The U.S. Chamber, in turn, supported the Michigan Chamber of Commerce and its $3 million television advertising campaign that depicted three candidates as unsuitable for the Court. Notably, however, those ads didn’t make any explicit statement about voting. That is critical because Michigan’s weak campaign finance law doesn’t consider ads that don’t mention voting to be campaign expenditures. These ads masquerade as issue ads and don’t have to be reported. Contributors are not disclosed and the normal prohibitions against using corporate money in a political campaign do not apply.
Subsequent to the 2000 elections, the Michigan Supreme Court, including the three justices whose campaigns were aided by the Michigan Chamber’s undisclosed television campaign, reversed two different damage judgments against DaimlerChrysler that together were worth more than $50 million.
I am not arguing the jurisprudential merits of these cases. But I do know that DaimlerChrysler contributed $1 million to the U.S. Chamber, which sent $1 million to the Michigan Chamber, which ran a multi-million dollar ad campaign that defined the “good guys” and the “bad guys” in the Supreme Court election. The justices backed by the Chamber then ruled on two DaimlerChrylser cases that got the corporation off the hook for $50 million in damages. Do you see the potential conflict of interest in this?
Since 2000, the Michigan Chamber of Commerce has spent $6 million on unreported ads touting the merits of five of our Supreme Court justices, four of whom routinely vote as a block. The Chamber, each election, has spent more than the candidates, a fact that can be verified by data in the state television broadcasters’ public files. The Chamber’s ads had the required disclaimer that says they paid for the ads. But that disclaimer is a label on a black box that conceals the true sources of those funds. Inside that black-box are $6 million worth of potential conflicts of interest, and we have no way to evaluate how many times the justices should have stood aside because somebody in a case before them was financially critical to their election.
What to do?
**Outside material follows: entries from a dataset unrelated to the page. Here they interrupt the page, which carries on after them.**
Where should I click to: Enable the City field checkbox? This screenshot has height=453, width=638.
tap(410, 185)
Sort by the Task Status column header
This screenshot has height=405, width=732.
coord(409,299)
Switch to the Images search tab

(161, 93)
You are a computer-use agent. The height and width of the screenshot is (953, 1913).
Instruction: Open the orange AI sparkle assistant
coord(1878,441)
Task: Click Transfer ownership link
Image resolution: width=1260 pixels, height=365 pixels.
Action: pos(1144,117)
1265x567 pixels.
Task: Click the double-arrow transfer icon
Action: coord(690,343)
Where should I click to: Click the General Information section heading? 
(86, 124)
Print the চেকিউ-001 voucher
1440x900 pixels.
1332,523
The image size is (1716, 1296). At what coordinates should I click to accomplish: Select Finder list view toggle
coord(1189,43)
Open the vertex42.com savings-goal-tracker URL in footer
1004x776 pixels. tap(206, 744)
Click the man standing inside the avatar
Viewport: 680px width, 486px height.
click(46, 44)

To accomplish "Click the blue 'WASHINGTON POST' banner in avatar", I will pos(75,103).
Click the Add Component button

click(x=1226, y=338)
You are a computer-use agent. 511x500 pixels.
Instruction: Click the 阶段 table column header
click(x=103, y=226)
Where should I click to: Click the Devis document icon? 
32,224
We should require full disclosure of all campaign advertisements that focus on candidates, whether they mention voting or not. That would break open the black boxes that conceal the identities of financial backers and potential conflicts of interest.
More importantly, we should provide public financing for Michigan Supreme Court campaigns. Voters deserve the opportunity to vote for candidates who are demonstrably free of financial entanglements with special interests. Trust and confidence in our highest court is at stake.
And finally, the court should publish standards for self-disqualification that make sense to anyone who reads them.

Rich Robinson is the executive director of the Michigan Campaign Finance Network, a nonpartisan watchdog group.